Let’s say you have a collection of photographs: each was taken by a user, who also added a tag and a location. Let’s say you’d like to understand some aspect of these photographs, such as which tags are associated with which locations. However, there’s a problem: a small number of users took a large number of photographs. To what extent will your understanding of the relationships between tags and locations be biased by how these users tagged these photographs?

The problem, which Jakob Nielsen calls participation inequality, is discussed in this article by Ross Purves, Alistair Edwardes, and Jo Wood. In the article, the authors use term profiles to judge the effects of participation inequality; that is, to detect the bias that is the result of a small number of users taking a large number of photographs. I couldn’t detect the bias, however, so I decided to simulate two collections of 100 photographs—one unbiased, one biased—and construct two term profiles.

What is a term profile?

A term profile relates some photographs in a collection—the photographs that were tagged with a term that interests us—to all photographs in a collection, according to how many photographs each user has taken; that is, according to prolificness. A term profile has three components: a bar chart, a line chart, and a coefficient of variation.

The bar chart

To construct the bar chart, we order the photographs in the collection by prolificness. We then group the photographs and compute the percentage of photographs in each group that were tagged with the term that interests us.

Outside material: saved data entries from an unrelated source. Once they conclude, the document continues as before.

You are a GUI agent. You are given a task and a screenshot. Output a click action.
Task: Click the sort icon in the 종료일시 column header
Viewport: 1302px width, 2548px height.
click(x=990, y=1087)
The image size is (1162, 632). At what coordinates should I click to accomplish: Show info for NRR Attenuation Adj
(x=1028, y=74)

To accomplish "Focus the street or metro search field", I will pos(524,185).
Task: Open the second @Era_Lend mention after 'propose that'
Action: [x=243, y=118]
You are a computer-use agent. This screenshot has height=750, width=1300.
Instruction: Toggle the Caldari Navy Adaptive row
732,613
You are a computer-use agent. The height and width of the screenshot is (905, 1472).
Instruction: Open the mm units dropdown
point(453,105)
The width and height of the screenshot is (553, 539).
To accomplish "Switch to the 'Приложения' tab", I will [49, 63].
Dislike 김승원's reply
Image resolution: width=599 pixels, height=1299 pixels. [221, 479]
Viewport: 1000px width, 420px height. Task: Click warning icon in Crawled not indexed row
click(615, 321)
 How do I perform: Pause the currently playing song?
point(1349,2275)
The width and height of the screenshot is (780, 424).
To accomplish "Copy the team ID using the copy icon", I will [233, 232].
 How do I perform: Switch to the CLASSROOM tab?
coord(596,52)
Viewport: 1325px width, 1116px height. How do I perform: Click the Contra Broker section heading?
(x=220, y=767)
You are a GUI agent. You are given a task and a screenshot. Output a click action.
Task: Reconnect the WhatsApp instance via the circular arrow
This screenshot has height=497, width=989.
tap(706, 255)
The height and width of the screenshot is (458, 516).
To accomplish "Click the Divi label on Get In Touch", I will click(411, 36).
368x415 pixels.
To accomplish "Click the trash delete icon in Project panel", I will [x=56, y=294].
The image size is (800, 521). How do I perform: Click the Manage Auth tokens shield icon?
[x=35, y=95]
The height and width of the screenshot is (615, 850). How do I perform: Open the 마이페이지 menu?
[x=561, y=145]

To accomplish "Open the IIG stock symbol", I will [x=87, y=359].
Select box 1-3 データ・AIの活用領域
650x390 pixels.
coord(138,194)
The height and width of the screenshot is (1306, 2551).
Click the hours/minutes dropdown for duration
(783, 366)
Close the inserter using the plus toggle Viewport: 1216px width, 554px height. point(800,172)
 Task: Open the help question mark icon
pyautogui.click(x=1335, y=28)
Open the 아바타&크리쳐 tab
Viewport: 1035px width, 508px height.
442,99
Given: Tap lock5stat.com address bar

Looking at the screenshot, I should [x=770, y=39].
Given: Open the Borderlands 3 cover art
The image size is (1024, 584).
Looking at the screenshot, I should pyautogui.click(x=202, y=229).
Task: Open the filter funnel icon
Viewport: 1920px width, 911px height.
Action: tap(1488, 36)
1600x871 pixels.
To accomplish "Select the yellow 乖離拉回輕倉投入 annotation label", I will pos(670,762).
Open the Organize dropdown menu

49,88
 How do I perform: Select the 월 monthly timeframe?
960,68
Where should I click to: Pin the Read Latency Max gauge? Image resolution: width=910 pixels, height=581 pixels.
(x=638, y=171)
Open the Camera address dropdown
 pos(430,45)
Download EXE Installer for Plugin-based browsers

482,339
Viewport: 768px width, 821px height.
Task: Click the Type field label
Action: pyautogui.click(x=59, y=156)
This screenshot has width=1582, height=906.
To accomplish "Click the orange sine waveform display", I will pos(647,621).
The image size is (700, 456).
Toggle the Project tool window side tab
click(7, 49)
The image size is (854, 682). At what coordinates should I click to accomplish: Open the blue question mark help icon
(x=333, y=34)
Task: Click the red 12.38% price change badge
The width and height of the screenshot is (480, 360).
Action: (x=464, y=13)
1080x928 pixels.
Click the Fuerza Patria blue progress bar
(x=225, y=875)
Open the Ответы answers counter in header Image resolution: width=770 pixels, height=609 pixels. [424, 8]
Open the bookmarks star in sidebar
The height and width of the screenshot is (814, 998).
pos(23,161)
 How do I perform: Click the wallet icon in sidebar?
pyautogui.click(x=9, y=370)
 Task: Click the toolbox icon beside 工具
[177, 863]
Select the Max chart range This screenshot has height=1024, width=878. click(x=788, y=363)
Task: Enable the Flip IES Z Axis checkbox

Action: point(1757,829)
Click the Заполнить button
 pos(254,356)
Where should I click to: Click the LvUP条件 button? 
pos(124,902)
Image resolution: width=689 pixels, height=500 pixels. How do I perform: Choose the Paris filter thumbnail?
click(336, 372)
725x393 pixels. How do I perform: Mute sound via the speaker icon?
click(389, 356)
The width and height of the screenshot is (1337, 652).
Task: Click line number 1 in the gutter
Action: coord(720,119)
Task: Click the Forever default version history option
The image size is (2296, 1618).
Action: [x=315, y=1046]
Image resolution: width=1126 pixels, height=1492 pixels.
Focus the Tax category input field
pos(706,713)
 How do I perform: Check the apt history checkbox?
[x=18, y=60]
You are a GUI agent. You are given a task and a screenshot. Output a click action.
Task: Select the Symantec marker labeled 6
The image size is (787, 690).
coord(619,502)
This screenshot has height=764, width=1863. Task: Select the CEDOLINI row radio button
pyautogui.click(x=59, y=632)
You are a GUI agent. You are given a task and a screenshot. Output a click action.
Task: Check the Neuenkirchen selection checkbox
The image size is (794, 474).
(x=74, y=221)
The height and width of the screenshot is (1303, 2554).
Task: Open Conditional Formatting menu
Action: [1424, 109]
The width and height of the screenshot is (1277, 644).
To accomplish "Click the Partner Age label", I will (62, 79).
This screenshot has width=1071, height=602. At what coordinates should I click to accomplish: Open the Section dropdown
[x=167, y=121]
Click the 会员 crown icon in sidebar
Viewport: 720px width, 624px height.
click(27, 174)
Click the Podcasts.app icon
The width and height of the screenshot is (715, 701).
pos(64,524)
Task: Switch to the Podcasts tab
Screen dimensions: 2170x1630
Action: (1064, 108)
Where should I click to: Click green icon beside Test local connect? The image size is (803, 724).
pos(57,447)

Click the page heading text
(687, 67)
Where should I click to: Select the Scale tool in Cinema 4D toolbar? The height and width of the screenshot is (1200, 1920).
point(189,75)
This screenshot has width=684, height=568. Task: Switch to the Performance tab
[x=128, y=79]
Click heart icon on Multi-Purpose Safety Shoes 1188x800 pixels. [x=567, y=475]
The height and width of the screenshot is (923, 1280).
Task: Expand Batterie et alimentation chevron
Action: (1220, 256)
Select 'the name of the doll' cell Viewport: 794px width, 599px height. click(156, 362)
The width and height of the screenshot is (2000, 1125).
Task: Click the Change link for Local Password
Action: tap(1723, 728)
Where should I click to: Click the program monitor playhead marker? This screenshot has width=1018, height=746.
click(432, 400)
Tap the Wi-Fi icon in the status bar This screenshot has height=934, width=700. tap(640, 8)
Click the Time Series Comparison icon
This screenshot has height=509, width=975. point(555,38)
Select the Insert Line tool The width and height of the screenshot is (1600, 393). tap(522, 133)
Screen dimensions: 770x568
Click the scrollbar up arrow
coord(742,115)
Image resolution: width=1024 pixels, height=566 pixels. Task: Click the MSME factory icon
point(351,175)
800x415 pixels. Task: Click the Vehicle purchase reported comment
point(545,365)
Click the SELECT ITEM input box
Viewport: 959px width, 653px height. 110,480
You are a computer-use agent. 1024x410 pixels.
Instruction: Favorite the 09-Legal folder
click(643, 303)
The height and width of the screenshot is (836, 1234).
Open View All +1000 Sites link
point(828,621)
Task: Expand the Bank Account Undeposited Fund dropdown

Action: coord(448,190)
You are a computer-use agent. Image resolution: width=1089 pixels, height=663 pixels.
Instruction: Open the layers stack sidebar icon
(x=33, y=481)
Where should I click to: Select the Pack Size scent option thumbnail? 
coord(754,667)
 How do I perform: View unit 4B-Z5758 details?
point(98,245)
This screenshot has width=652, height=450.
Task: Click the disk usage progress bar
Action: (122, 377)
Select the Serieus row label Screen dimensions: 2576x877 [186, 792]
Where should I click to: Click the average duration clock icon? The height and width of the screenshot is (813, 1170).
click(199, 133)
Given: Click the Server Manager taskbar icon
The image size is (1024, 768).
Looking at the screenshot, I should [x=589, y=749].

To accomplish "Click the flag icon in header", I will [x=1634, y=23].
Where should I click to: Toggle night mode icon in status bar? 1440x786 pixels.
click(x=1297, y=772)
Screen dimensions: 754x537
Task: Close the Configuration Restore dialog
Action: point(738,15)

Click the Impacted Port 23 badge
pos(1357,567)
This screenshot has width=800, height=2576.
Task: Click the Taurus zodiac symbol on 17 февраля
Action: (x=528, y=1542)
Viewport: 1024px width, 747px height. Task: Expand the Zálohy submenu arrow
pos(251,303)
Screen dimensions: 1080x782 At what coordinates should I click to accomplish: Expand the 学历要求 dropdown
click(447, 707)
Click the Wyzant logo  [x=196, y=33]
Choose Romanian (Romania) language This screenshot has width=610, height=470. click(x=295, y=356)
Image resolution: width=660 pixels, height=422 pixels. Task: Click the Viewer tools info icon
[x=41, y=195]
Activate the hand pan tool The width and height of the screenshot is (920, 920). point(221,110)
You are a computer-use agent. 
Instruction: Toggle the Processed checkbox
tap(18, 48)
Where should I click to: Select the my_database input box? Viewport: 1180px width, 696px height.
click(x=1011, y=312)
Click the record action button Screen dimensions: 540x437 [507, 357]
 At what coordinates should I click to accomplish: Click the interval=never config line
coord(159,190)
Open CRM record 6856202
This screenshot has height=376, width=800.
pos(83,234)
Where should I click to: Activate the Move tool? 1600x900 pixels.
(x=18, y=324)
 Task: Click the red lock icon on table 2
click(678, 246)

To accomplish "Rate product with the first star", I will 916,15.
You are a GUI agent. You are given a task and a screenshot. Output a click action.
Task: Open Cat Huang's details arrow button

For example, let’s say a collection contains 100 photographs: 10 were taken by user A and 90 were taken by user B. We order the photographs by prolificness, so user B’s photographs are first and user A’s photographs are last. We then group the photographs into 10s, so the first nine groups contain user B’s photographs and the last group contains user A’s photographs. Let’s say the term that interests us is road, so we compute the percentage of photographs in each group that were tagged with road.

If a random sample of 50% of each user’s photographs was tagged with road, then our bar chart might look like this:

Notice the pattern: the first nine groups, which contain user B’s photographs, are similar to the last group, which contains user A’s photographs. The pattern suggests there isn’t bias in the use of road, which is correct.

If a random sample of 10% of user A’s photographs and 90% of user B’s photographs was tagged with road, then our bar chart might look like this:

Notice the pattern: the first nine groups, which contain user B’s photographs, are different to the last group, which contains user A’s photographs. The pattern suggests there is bias in the use of road, which is correct.

The line chart and the coefficient of variation

The line chart and the coefficient of variation are closely related to the bar chart because both are derived from the percentage of photographs in each group that were tagged with the term that interests us.

The line chart shows the z-score for each group.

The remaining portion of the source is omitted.